Viterbo – Riceviamo e pubblichiamo – Sindaco, attraverso questo scritto mi rivolgo a lei, perché è istituzionalmente il nostro primo cittadino e quindi colui a cui dover rappresentare il mio pensiero sulla situazione di Viterbo… e forse anche quello di molti altri viterbesi.
Non intendo schierarmi assolutamente a favore o meno di nessun fronte politico, ma solo chiedere il perché Viterbo stia… sfiorendo.
Non ha neppure importanza che io le abbia dato a suo tempo fiducia bensì la situazione attuale.

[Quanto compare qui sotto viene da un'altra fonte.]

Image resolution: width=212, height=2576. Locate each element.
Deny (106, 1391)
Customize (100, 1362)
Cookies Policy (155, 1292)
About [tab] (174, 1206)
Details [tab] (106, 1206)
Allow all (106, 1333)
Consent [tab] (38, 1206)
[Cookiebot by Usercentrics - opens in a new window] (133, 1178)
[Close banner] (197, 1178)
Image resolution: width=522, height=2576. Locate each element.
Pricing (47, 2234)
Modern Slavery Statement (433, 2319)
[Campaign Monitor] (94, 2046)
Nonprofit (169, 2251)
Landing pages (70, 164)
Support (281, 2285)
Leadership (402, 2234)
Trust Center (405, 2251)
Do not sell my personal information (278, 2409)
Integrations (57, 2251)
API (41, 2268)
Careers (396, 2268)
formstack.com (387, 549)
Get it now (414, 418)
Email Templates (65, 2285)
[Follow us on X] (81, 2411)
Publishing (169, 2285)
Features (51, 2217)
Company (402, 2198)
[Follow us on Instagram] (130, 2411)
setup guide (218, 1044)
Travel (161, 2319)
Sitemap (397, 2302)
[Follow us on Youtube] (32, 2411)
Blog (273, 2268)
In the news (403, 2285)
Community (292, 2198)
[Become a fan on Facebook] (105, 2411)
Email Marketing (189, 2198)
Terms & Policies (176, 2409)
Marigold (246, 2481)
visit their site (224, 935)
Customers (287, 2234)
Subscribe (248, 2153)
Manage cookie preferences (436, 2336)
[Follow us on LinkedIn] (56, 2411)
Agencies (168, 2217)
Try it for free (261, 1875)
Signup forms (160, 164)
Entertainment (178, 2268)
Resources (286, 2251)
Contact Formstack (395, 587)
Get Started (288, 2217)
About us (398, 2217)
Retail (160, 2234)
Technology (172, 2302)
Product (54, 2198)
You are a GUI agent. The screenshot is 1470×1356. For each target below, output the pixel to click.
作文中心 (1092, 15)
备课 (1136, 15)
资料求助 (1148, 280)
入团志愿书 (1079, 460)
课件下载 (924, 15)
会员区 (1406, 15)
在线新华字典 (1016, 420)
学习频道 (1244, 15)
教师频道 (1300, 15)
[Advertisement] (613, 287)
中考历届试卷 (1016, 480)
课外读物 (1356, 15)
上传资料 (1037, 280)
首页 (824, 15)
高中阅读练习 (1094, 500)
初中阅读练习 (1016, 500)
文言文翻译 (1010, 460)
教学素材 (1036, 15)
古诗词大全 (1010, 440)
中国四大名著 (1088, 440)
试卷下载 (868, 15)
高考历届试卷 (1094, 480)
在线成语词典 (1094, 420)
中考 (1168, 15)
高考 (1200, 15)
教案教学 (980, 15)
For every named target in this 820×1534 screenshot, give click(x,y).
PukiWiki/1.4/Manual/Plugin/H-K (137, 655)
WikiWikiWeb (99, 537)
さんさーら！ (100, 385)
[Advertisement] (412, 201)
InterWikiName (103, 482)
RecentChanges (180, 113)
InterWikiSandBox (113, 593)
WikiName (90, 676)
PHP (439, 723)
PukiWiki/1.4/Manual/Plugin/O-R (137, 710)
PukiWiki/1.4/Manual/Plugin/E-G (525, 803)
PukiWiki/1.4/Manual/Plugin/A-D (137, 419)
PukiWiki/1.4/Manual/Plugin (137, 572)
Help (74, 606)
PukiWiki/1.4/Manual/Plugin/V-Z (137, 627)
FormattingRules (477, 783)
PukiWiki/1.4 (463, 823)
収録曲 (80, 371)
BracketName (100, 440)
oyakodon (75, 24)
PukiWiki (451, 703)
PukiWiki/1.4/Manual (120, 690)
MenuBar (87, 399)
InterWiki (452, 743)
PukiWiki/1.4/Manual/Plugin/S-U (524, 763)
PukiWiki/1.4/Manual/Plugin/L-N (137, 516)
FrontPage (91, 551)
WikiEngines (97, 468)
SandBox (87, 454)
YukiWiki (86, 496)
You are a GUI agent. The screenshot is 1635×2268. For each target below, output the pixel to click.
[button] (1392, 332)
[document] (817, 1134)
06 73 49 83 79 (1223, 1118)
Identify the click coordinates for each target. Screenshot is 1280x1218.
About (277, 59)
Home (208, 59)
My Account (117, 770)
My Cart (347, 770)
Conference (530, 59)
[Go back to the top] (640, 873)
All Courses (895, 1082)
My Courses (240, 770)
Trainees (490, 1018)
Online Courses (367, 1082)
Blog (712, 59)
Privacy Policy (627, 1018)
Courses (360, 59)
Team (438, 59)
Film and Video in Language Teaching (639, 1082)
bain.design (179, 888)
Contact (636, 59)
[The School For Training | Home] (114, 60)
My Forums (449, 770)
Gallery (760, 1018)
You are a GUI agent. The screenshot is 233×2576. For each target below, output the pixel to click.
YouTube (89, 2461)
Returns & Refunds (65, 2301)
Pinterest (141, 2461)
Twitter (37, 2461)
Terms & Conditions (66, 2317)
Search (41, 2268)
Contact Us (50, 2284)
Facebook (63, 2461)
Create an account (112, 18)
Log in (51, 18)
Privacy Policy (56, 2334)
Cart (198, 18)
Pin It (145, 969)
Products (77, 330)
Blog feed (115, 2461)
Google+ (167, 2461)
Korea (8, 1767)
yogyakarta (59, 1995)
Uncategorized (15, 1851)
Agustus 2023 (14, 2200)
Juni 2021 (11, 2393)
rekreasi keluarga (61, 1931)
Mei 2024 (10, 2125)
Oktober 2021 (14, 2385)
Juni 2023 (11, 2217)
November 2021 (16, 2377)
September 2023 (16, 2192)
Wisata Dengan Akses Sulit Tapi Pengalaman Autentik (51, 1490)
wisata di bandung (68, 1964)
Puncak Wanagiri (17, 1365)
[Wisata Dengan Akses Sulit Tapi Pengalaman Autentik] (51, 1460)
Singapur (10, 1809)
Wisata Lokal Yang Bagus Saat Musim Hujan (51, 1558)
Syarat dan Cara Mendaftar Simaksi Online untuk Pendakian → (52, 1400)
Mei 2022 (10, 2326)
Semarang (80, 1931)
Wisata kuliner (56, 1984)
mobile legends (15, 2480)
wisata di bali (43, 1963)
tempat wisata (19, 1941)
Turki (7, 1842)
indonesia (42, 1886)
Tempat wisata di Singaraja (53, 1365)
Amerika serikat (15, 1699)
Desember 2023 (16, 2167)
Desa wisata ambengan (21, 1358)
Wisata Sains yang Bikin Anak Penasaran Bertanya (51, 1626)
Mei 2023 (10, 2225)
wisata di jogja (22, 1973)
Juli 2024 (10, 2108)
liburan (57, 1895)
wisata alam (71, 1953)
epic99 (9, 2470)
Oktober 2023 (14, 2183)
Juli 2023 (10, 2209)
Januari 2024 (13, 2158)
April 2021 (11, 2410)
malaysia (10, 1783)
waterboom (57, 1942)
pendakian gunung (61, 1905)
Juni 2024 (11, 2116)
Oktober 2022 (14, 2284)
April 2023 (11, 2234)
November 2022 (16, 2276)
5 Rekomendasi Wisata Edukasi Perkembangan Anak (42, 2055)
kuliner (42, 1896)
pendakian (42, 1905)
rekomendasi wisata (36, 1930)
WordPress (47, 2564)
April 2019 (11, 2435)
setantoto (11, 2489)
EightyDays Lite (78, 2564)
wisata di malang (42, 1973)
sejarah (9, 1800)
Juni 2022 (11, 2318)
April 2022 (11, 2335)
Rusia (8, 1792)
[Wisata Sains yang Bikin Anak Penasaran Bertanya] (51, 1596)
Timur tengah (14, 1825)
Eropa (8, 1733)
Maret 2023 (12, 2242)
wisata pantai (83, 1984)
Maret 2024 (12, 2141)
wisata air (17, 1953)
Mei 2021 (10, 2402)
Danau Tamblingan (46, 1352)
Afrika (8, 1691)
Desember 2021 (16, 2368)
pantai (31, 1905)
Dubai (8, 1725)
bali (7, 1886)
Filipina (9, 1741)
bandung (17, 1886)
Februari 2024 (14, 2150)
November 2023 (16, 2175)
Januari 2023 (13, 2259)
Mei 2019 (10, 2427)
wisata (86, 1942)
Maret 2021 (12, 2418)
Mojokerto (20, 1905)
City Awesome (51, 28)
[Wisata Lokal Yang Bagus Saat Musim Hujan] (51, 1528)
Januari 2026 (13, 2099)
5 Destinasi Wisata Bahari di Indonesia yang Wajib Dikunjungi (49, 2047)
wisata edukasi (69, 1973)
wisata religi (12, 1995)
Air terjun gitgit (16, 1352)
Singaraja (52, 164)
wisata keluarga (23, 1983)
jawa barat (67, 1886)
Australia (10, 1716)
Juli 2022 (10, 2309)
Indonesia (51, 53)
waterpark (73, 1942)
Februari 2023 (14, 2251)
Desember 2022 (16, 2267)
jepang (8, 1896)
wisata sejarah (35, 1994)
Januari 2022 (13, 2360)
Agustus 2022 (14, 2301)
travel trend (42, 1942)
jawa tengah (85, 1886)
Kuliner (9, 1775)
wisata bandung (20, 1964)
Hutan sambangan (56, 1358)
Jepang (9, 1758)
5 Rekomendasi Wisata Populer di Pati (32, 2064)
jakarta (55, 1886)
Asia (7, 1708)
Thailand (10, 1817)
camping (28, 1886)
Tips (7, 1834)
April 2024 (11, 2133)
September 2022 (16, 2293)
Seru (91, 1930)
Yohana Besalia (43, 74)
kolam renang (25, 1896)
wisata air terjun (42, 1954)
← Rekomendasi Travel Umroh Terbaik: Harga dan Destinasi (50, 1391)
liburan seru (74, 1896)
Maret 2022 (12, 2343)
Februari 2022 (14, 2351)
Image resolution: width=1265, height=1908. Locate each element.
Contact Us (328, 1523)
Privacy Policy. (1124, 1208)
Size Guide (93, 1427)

A Viterbo risultano ormai evidenti alcuni “problemi”, ad esempio le strade disseminate da centinaia di pericolose buche, l’erba che sta crescendo ovunque nelle strade oltre che in molte aree verdi divenute impraticabili, il non avere più in città un posto dove conferire autonomamente i rifiuti ingombranti, l’aumento della nettezza urbana, l’aumento del canone idrico, l’annosa diatriba delle terme ex inps e della tanto cara “callara” negli anni aperta a singhiozzo, i problemi relativi ai parcheggi, il marasma del traffico al passaggio a livello, il caos vicino le scuole negli orari di entrata e uscita…
Come lei sa queste sono solo alcune delle cose che creano a di poco disagio e che la loro soluzione sta a cuore a noi viterbesi.
So perfettamente che le disponibilità finanziarie sono limitate e che spesso i vincoli burocratici relativi alle procedure e ai capitoli di bilancio intralciano anche le buone intenzioni tese a tamponare le emergenze ma penso che oramai siamo giunti ad un punto in cui almeno i “problemi” sopra indicati debbano essere affrontati e risolti tempestivamente e non con i tempi della politica.
I rappresentanti dell’opposizione non devono credere che mi stia schierando dalla loro parte perché secondo me anche loro oltre che a segnalare ciò che non va ed ad impegnarsi giustamente nel loro compito istituzionale dovrebbero una volta per tutte sedersi con lei ad un tavolo e al di la del colore politico, insieme, far si che la nostra meravigliosa città torni più vivibile.
Non servono battaglie, proclami o progetti faraonici, solo buon senso da tutte le parti e volontà di fronteggiare tempestivamente e senza soluzione di continuità almeno quelle che sono le “emergenze cittadine” prioritarie.
Non vivo nel paese dei balocchi, ma non penso che questa mia visione sia utopistica bensì spero che una volta per tutte, con il buon senso civico, vengano messe da parte le schermaglie ideologiche di questa politica che ci sta solo facendo perdere del tempo prezioso e che sta facendo… sfiorire Viterbo.
Sapesse inoltre quanto è umiliante da viterbese sentirsi dire da alcune persone che sono venute a visitare la nostra città che l’abbiano trovata trascurata e sporca.
Il mio è più che altro uno sfogo, non ho detto nulla di nuovo e probabilmente non riuscirò neppure a scalfire minimamente il “sistema” ma almeno spero di aver fatto percepire a lei e a tutta la classe politica che ci amministra che realmente è giunto il momento di fare qualcosa di concreto ed immediato per la nostra meravigliosa città.
Fare corpo, unico remare insieme nella stessa barca per raggiungere terra è l’unico modo per salvarsi. Grazie per avermi dedicato il tempo di leggere il mio pensiero e buon lavoro.